Maine’s iconic wild blueberry crop has been threatened by declining prices for farmers in recent years and the situation has been exacerbated by global trade tensions. Maine is the only state in the U.S. that grows wild blueberries on a commercial scale. The industry is comprised of growers and processors who have worked hard to produce this healthy and delicious commodity for over 150 years. Faced by economic pressures and reduced prices, many growers have drastically cut back on harvesting their crop within the past two years and will continue to do so this coming crop season. (1) Some have left the business altogether -- a huge blow to local communities and economies in rural Downeast Maine. The reduction in acreage has precipitously dropped the supply of wild blueberries on the market. For these reasons it is my contention that wild blueberry growers would be well served by being included in USDA’s Market Facilitation Program.

Between 2013 and 2016, the production of Maine and Canadian wild blueberries increased dramatically, with the total 2016 production increasing by 87% over 2013 (the majority of which was produced in Canada). (2) The resulting oversupply situation drove prices down drastically for Maine growers. (3) Despite this, exports to China of frozen Maine wild blueberries were slowly and steadily increasing. However, the China market effectively evaporated in early 2018. (4) Reliable and open access to foreign markets is a critical factor in enhancing global demand for Maine wild blueberries and driving positive price growth.

The Maine wild blueberry industry has received assistance from USDA in recent years through the Section 32 Bonus Buy program which helped reduce the oversupply of 2014-2016 berries.
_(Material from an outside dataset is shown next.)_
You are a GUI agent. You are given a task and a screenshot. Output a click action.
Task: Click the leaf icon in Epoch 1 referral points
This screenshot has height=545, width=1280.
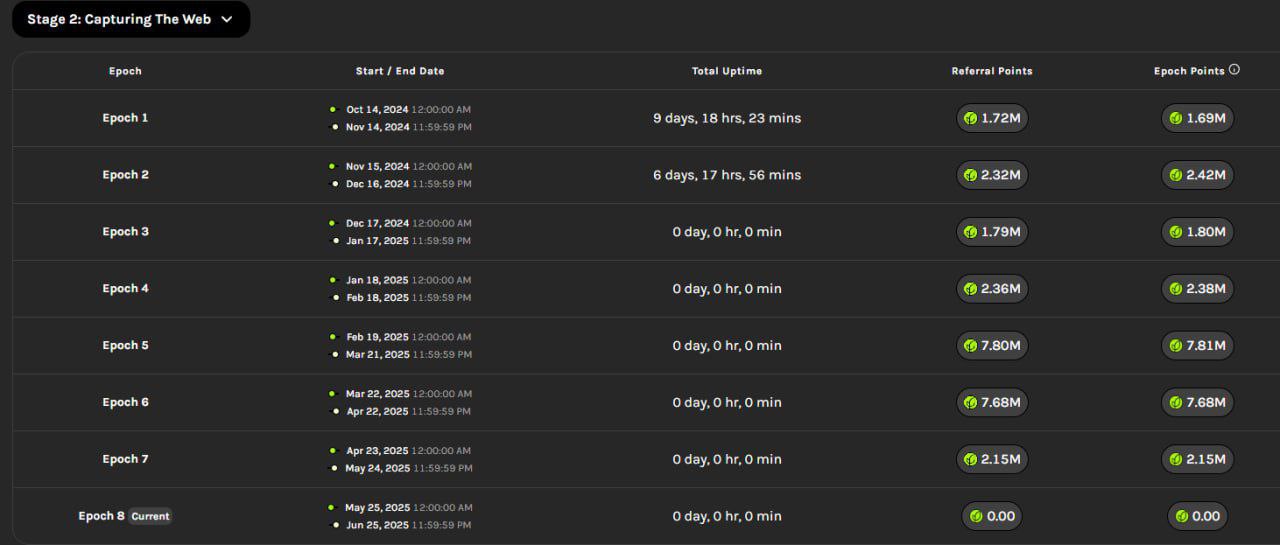pyautogui.click(x=970, y=118)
Similarly, USDA has purchased frozen wild blueberries through its Food Purchase and Distribution Program. However, as I am sure you are aware, neither of these programs directly finance the growers themselves. It is my understanding the Market Facilitation Program will allow for direct compensation to farmers. Notably, the Program already includes other fruit farmers: cherries and cranberries. Wild blueberries are similarly nutritious and versatile in that they are minimally processed and will keep for 18+ months when frozen. Moreover, due to the fact wild blueberry plants thrive in very acidic soil, they cannot simply be replaced by other diversified crops.

In light of the enormous struggles facing wild blueberry growers at present and the documented curtailment of harvested acreage, we actively encourage USDA to list them as qualified participants within the Market Facilitation Program. This would be an extremely positive and welcome step to assist Maine growers in what has been an incredibly stressful and difficult time period of trade tensions.

Thank you for your consideration. I would be happy to answer any questions that you or your staff may have regarding the Maine wild blueberry industry.

Very Truly Yours,
Amanda Beal
Commissioner Maine Department of Agriculture, Conservation and Forestry

Hon. Secretary Sonny Perdue, USDA
Hon. Senator Susan Collins
Hon. Senator Angus King
Hon. Representative Chellie Pingree
Hon. Representative Jared Golden
David Lavway, Director Maine FSA


(1) According to 2017 USDA Census data, wild blueberry acreage has dropped from 44,000 acres to 38,660 since 2012. Small growers in particular have reduced their acreage as the cost of production have exceeded the price for their product. We anticipate that records of total managed acreage could be provided by growers to USDA to effectuate participation in the Market Facilitation Program.